Ces quelques mots de bons sens suffiront à convaincre : le lundi 13 mars, quand les banques rouvrent, des queues ininterrompues se forment à leurs portes ; mais, oh miracle, c’est pour y déposer de l’argent, pas pour en retirer ! Le pari avait été gagné ! Encore un exemple avec le franc Poincaré : en 1928, en pleine crise monétaire, Raymond Poincaré augmente les impôts de 12 milliards, coupe à tout va dans les dépenses, fermant, par exemple, 106 sous-préfectures ! Puis, il dévalue le franc de 80 %, qui devient le « franc à 4 sous », car il en valait 20 avant la dévaluation ; qu’une monnaie dévaluée de 80 % passe alors pour une monnaie forte n’est pas le moindre des paradoxes, mais c’est pourtant ce que réussira Poincaré !
Qu’en est-il dans la crise actuelle ? Avons-nous enfin trouvé un homme d’état à la hauteur du défi ? En effet, il est légitime de se demander si Mario Draghi n’est pas en train, à son tour, de réussir l’impossible : rendre confiance dans la monnaie unique ; car le simple fait de dire que la BCE fera « ce qui est nécessaire » pour rétablir la confiance, c’est-à-dire, en l’occurrence, racheter de la dette souveraine en quantité quasiment illimitée dans le marché secondaire, peut permettre de réussir ce tour de force.

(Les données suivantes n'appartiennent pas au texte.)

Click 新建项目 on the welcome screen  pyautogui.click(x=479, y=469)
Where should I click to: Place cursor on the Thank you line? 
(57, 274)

Et la confiance est en voie de revenir, l’euro devenant même trop fort !
Deuxième point, il faut expliquer les politiques menées et rendre l’effort équitable. Certes, les politiques d’austérité menées en Europe sous les auspices du FMI et de l’Union européenne ont convaincu les marchés que, cette fois, les gouvernements étaient vraiment sérieux. Mais les peuples en sont-ils, eux, convaincus ? A t-on peur de leur dire la triste vérité, c’est-à-dire qu’une dette de 100 % du PNB est insoutenable à terme, et qu’il convient de la résorber coûte que coûte ? Jusqu’où la patience des grecs, des portugais, des espagnols, pourra t-elle être testée ?
N’oublions pas les leçons de Solon qui, en 594 avant JC, mena une politique de réformes audacieuse, pratiquant un « haircut », c’est-à-dire un abandon de créance généralisé, de 30 %. S’il a pu le faire, et si ses réformes furent acceptées, ce fut en raison des efforts d’explications entrepris, et parce que ces réformes firent peser le poids des sacrifices d’une manière équitable.
Le « déficit » de démocratie dont souffre l’euro est sans doute une des raisons de la résistance qu’il rencontre et de la popularité des anciennes monnaies, le Deutsche Mark en priorité, dans les opinions publiques lassées ; que des technocrates non élus puissent, depuis Bruxelles, imposer leur politiques et leurs point de vue, à des peuples qui n’ont, somme toute, pas grand chose à dire dans cette affaire, ne renforce pas l’euro, bien au contraire.
Explication, démocratie, équité, un rapide tour d’horizon des crises monétaires du passé illustre bien que les grands principes n’ont pas changé depuis 2 500 ans. Sans eux, pas de confiance, sans confiance, pas de stabilité monétaire : c’est une équation simple, mais redoutable.